##### SOURCE DOCUMENT #####
There is a close association between atherosclerosis and elevated or diminished serum lipids, particularly elevated LDL levels considered as a risk factor and decreased HDL level a protective factor (Zhu et al. 2008). Increased generation of oxidised LDL primarily contributes to the vascular damage related to elevated cholesterol levels (Saghir et al. 2012; Wen et al. 2019). Treatment with methanol extract of A. lakoocha leaves and simvastatin showed that there was a significant reduction of serum LDL levels. These findings are in parallel with various previous studies in which they demonstrated that dietary Platycodon grandiflorus (Jacq.) A. DC. (Campanulaceae) root powder and leaves extract of Eclipta prostrate Linn (Asteraceae) markedly reduced the LDL levels as compared to those of the hyperlipidemic control groups (Kim et al. 1995).
##### PROVIDED DATA #####
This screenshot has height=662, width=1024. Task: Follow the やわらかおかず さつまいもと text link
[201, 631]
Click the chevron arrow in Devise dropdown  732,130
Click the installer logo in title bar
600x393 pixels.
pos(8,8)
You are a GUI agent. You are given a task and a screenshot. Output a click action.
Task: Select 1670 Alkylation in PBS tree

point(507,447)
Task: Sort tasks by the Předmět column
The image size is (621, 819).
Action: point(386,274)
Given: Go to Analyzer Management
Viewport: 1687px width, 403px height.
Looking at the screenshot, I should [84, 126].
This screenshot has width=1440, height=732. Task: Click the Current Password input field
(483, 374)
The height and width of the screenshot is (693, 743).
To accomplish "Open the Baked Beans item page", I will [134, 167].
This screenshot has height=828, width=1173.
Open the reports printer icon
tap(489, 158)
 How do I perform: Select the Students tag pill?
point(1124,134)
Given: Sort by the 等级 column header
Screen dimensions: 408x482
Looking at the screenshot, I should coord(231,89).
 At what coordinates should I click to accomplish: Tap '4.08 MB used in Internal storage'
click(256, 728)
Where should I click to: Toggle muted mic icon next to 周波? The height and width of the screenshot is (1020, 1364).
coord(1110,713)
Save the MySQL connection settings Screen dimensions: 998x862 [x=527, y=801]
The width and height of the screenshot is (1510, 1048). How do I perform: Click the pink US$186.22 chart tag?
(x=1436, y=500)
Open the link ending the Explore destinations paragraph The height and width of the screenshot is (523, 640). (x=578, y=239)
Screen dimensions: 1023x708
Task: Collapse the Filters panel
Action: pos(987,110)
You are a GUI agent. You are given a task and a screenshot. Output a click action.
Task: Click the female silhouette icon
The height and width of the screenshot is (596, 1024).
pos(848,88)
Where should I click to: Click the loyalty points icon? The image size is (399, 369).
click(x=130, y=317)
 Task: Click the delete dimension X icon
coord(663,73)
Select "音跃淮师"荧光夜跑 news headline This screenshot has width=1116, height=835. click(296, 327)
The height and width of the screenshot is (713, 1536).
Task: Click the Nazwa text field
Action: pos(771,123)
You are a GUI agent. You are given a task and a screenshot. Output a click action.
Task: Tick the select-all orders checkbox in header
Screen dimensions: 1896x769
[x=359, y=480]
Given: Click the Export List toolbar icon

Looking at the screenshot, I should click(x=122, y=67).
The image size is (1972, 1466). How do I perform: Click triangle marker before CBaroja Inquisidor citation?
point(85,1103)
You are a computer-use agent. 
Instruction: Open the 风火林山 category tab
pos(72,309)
#####
_ABOUT THIS EXERCISE_
Print the stretch of the cholesterol passage from "There is a close" through "(Kim et al. 1995).", word for word. The entries are separate from the cholesterol passage and have no tie to it.

_WRITTEN RESPONSE_
There is a close association between atherosclerosis and elevated or diminished serum lipids, particularly elevated LDL levels considered as a risk factor and decreased HDL level a protective factor (Zhu et al. 2008). Increased generation of oxidised LDL primarily contributes to the vascular damage related to elevated cholesterol levels (Saghir et al. 2012; Wen et al. 2019). Treatment with methanol extract of A. lakoocha leaves and simvastatin showed that there was a significant reduction of serum LDL levels. These findings are in parallel with various previous studies in which they demonstrated that dietary Platycodon grandiflorus (Jacq.) A. DC. (Campanulaceae) root powder and leaves extract of Eclipta prostrate Linn (Asteraceae) markedly reduced the LDL levels as compared to those of the hyperlipidemic control groups (Kim et al. 1995).